Japan's Daio Paper says it will file complaint against former chairman for allegedly borrowing US$140M in company funds for personal use without permission; company's stock down 15% since media started reporting on loans
October 28, 2011
– Japan’s Daio Paper has revealed that its former chairman, Mototaka Ikawa, has borrowed US$140 million of the company’s money for his own use without permission and it intends to file a complaint against him, reported The New York Times on Oct. 28.
Ikawa, who stepped down as chairman on Sept. 16, has not publicly responded to specific charges but has admitted to borrowing some of the money and said he intended to repay it, according to public broadcaster NHK.
In a report filed with the Tokyo Stock Exchange on Oct. 28, Daio Paper said that Ikawa regularly ordered subsidiaries of the company to deposit money into his personal bank account and to an account help by the Las Vegas Sands casino’s Japanese subsidiary.
Ikawa has repaid 4.75 billon yen (US$62.7 million) of the 10.68 billion yen he borrowed between May 2010 and September 2011, according to the report. Daio Paper said it would ask Ikawa to repay the remaining amount and investigate how he used it, the Times reported.
The former chairman claims he used the money he has not repaid for currency trading and dealing in the stock market, said the report.
The report also criticized Daio Paper executives, board members and auditors who failed to bring attention to the loans previously. The former chairman’s “wishes were obeyed without question,” the report said, reported the Times.

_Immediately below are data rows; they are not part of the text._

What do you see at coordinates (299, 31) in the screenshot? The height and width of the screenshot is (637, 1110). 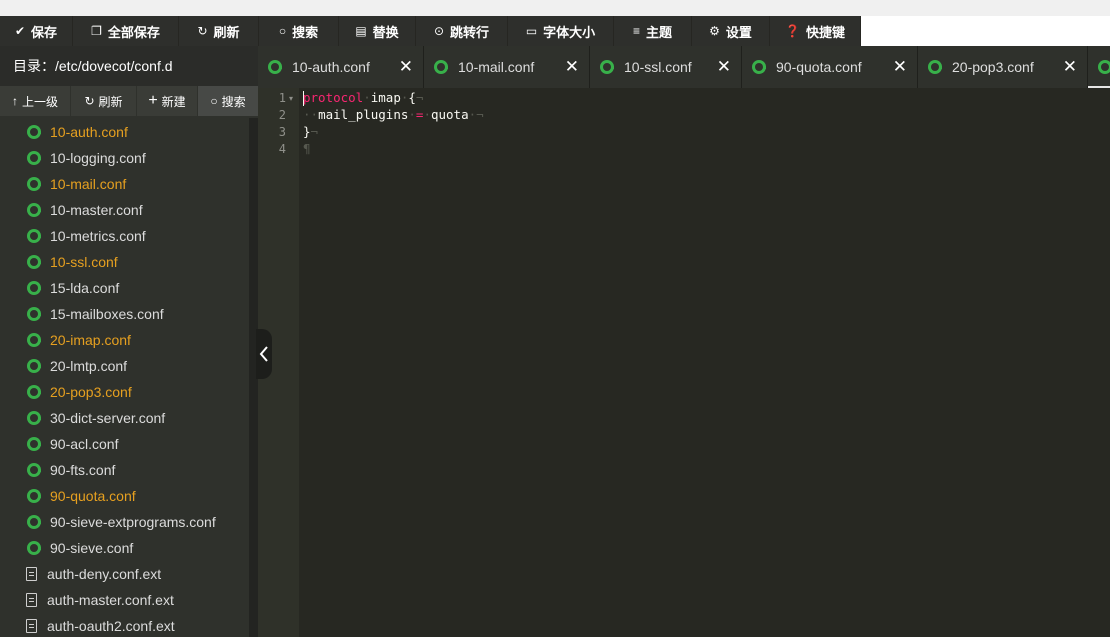 I see `search-button: ○ 搜索` at bounding box center [299, 31].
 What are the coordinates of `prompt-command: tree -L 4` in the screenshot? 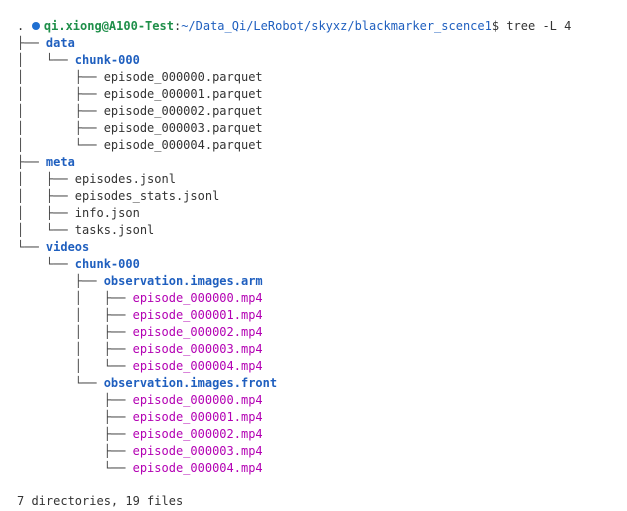 It's located at (539, 26).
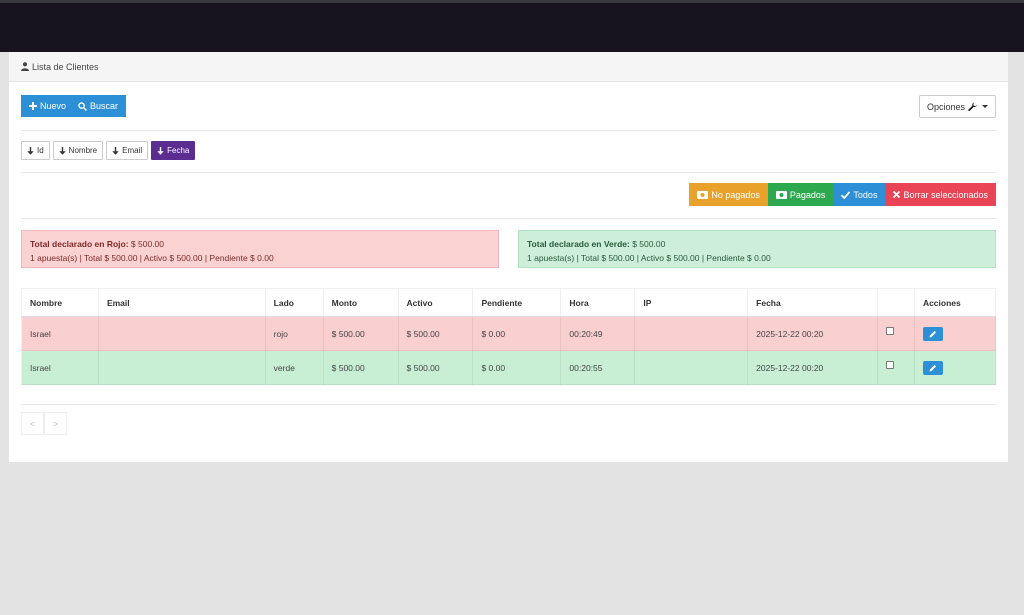  I want to click on sort-id-button: Id, so click(36, 150).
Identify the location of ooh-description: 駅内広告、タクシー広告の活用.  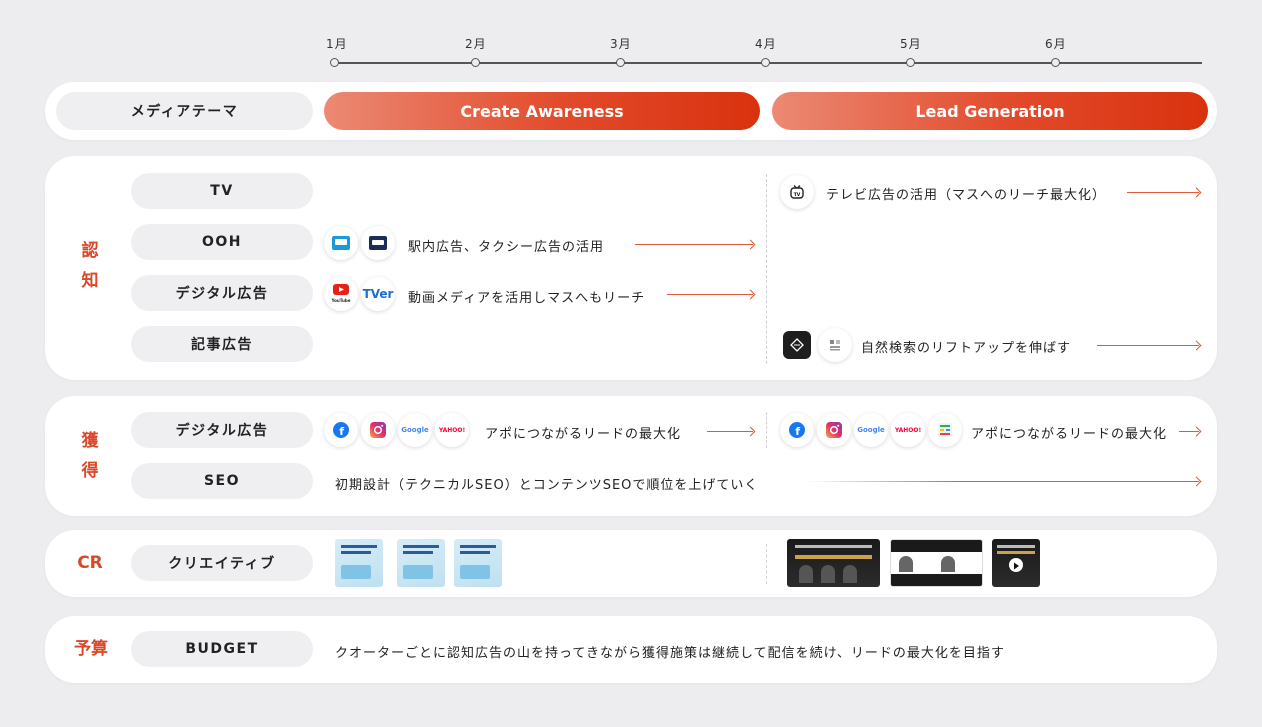
(506, 248).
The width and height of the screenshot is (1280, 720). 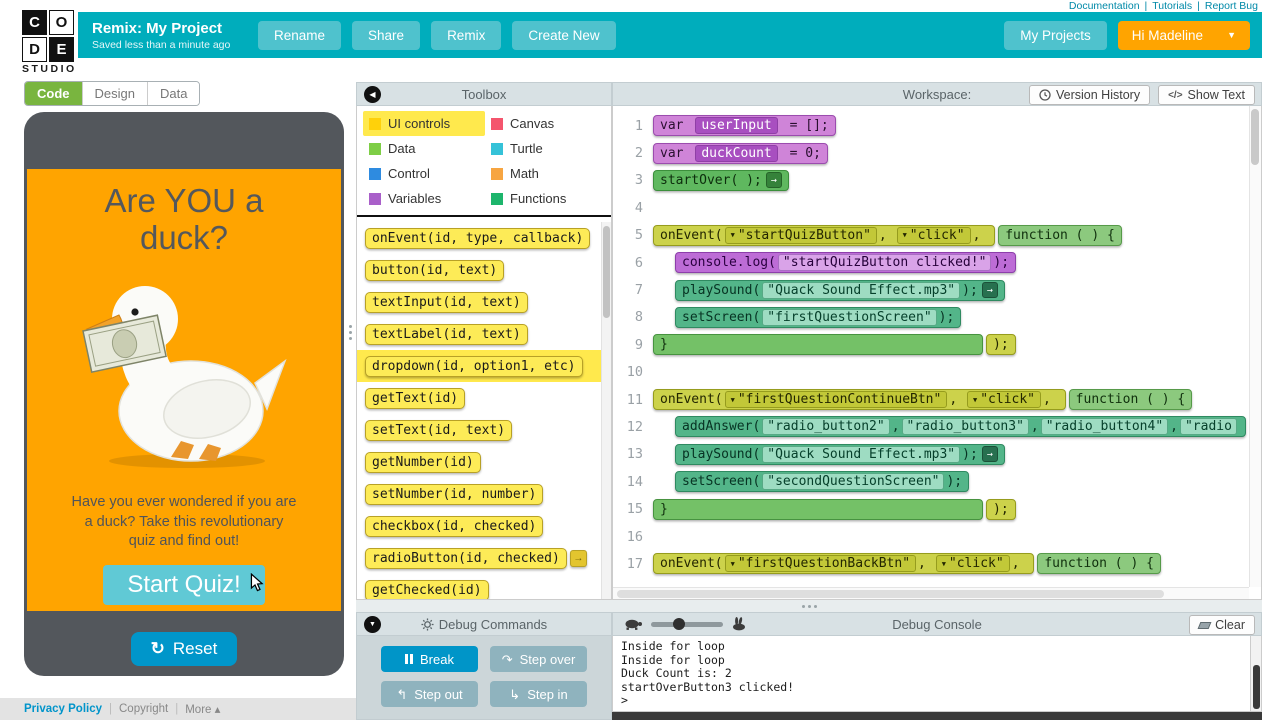 I want to click on step-in-button: ↳ Step in, so click(x=538, y=694).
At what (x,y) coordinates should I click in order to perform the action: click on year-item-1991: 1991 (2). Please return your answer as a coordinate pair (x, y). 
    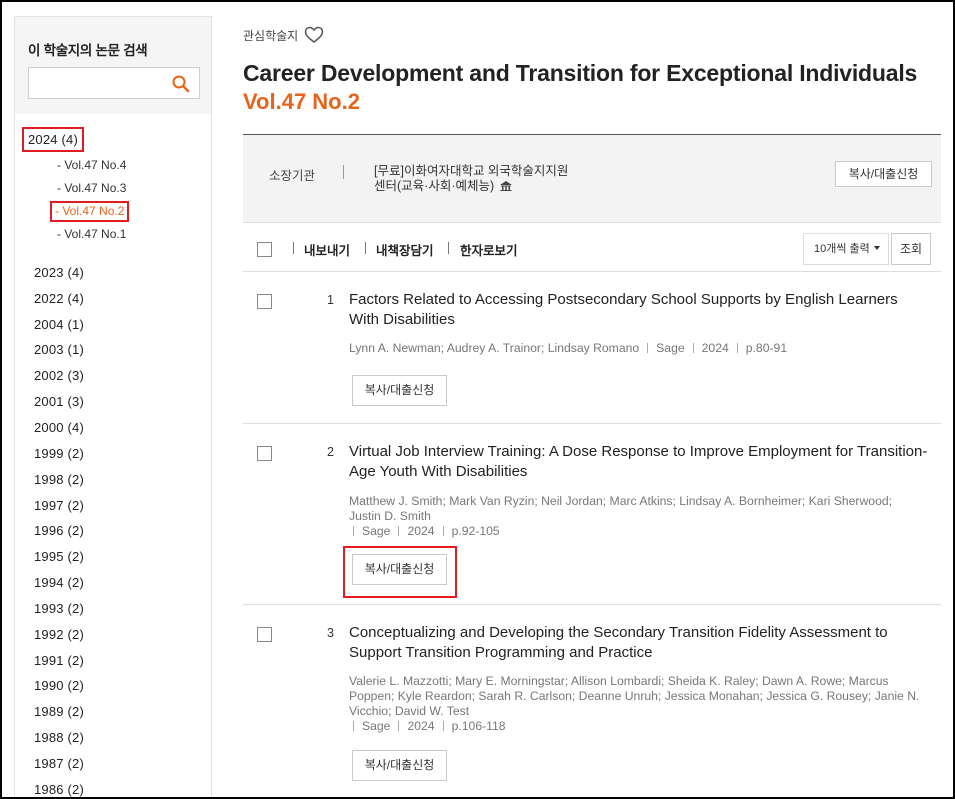
    Looking at the image, I should click on (59, 660).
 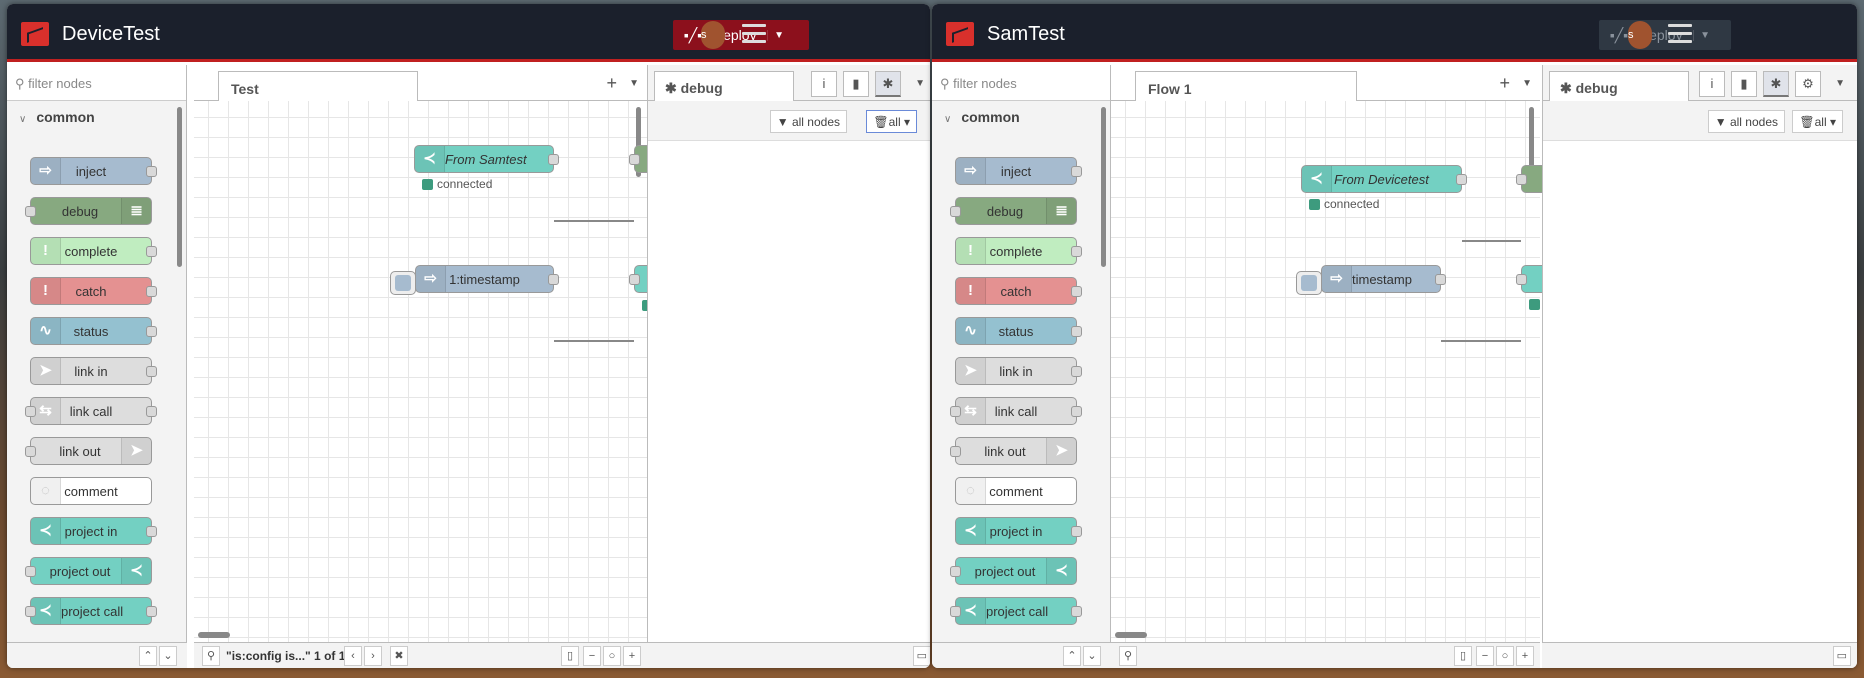 What do you see at coordinates (91, 611) in the screenshot?
I see `palette-node-project-call: ≺ project call` at bounding box center [91, 611].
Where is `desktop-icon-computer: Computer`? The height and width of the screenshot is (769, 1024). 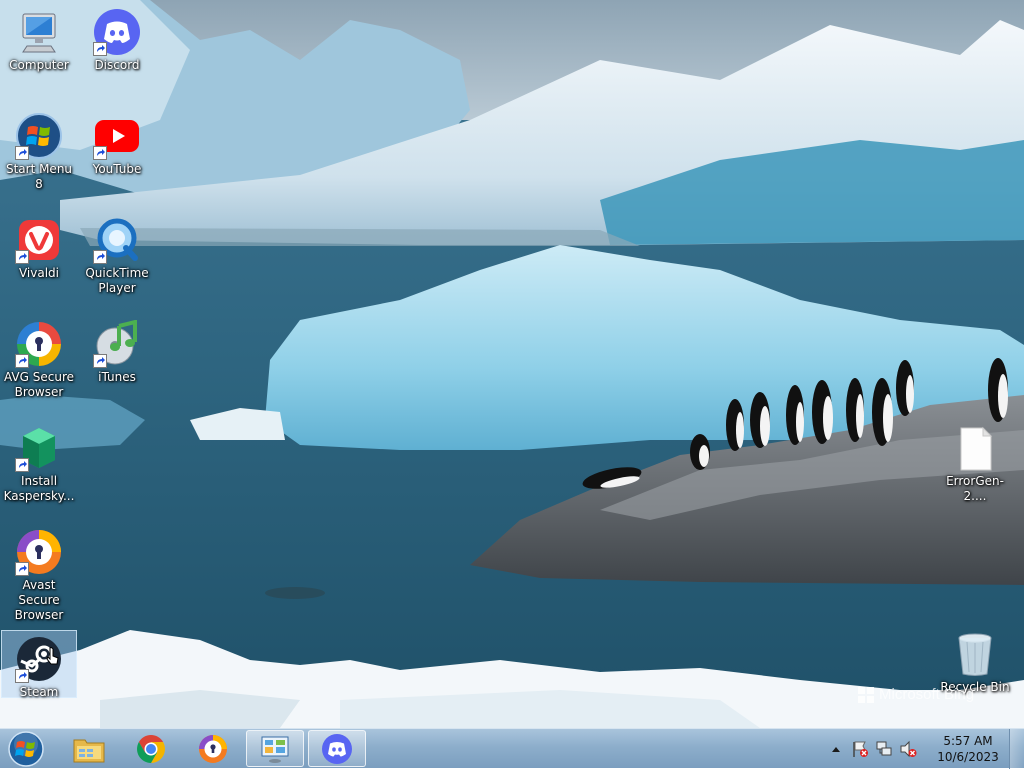 desktop-icon-computer: Computer is located at coordinates (39, 48).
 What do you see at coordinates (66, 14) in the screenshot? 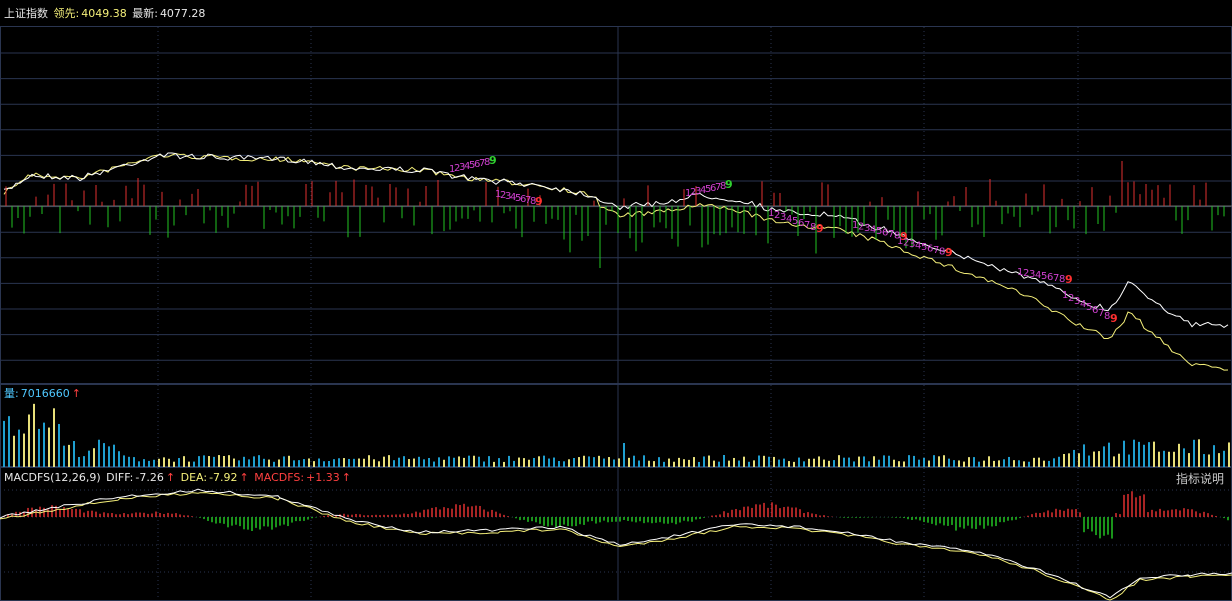
I see `lead-label: 领先:` at bounding box center [66, 14].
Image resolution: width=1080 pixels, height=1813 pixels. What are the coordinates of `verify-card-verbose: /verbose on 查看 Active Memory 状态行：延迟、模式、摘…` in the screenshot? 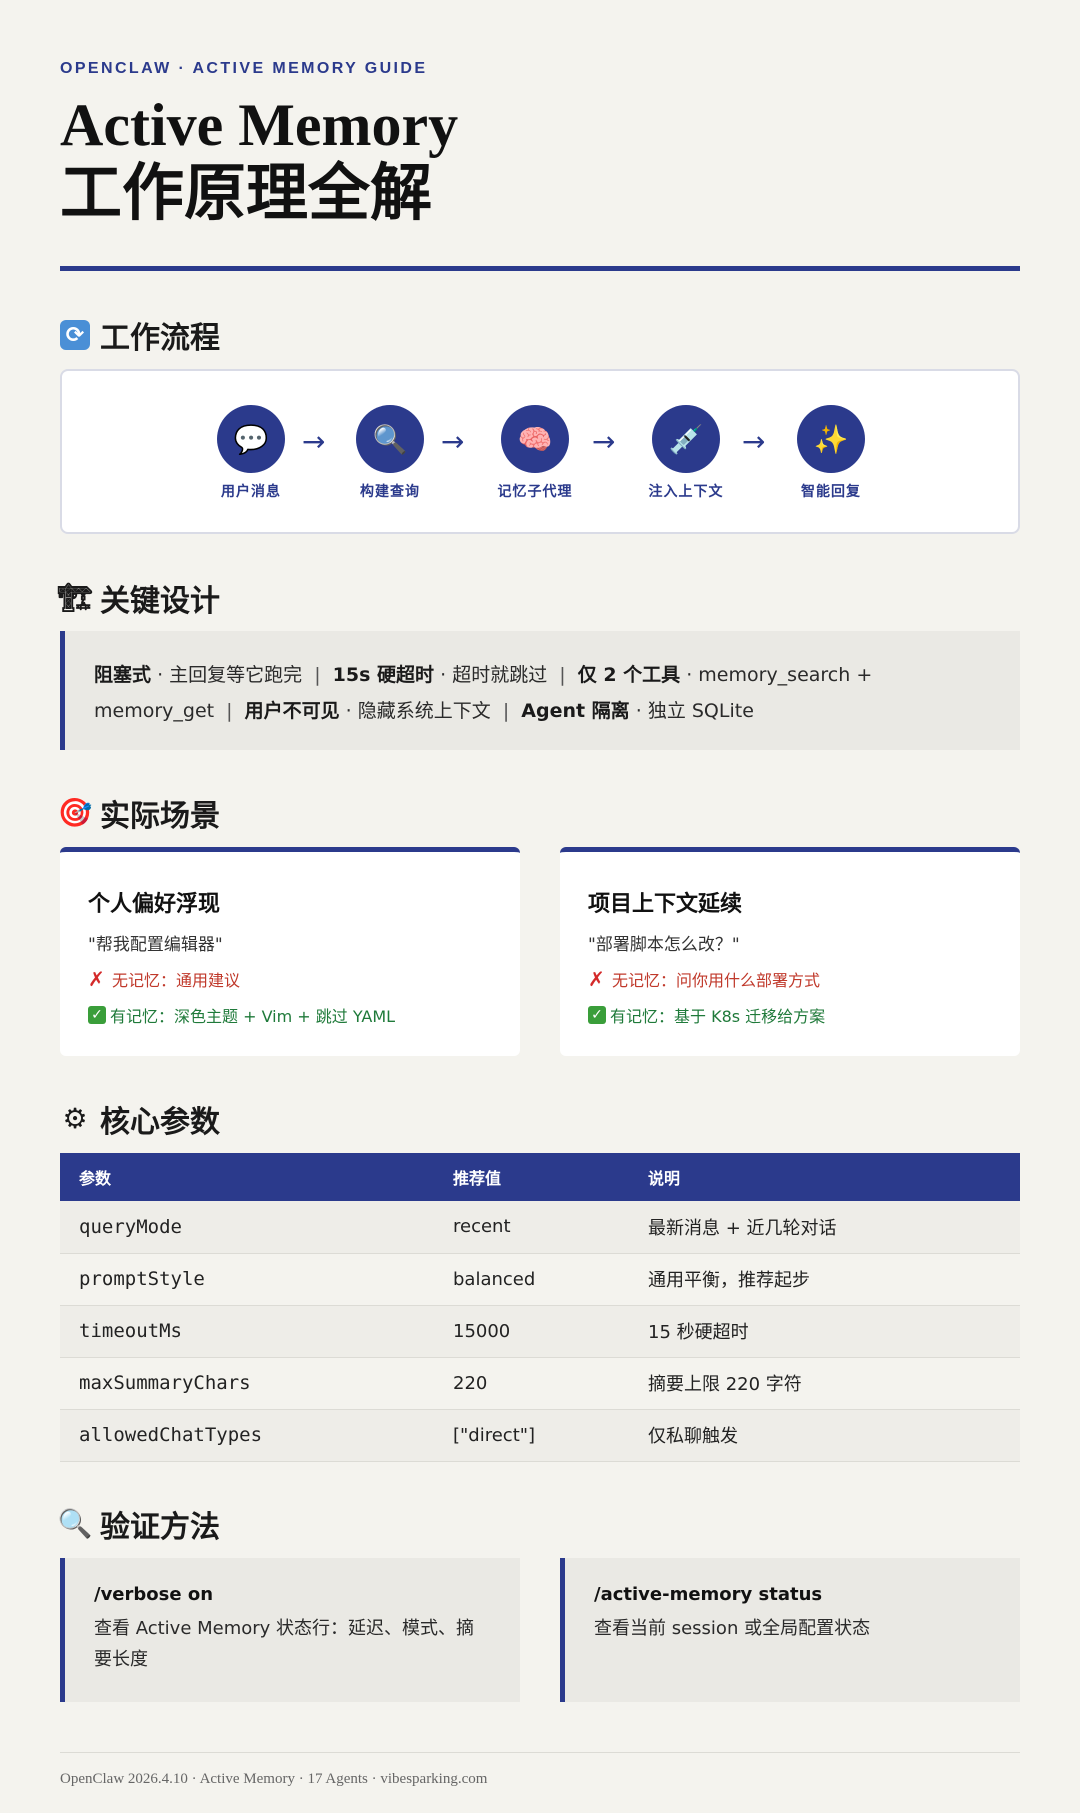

Daio Paper has fired the former chairman’s brother Takahiro Ikawa, who is a board member, and their father, Takao Ikawa, who advised the company, is a former chairman and the son of the company’s founder Isekichi Ikawa, said Masayoshi Sako, the company’s president, at a news conference.
Sako also had his pay cut by 50%, while board members received other censures, announced the company, which is a major producer of tissue paper. A special committee is to be formed to study ways to improve Daio Paper’s corporate governance, the Times reported.
To cover the loans, some of the Tokyo-based company’s subsidiaries were forced to take on more debt, according to the report. Daio Paper had a net loss of 8 billion yen on sales of about 410 billion yen for the year to March.
Since the loans have been reported by the local media, Daio Paper’s stock price has dropped about 15%, reported the Times.
The primary source of this article is The New York Times, New York, New York, on Oct. 28, 2011.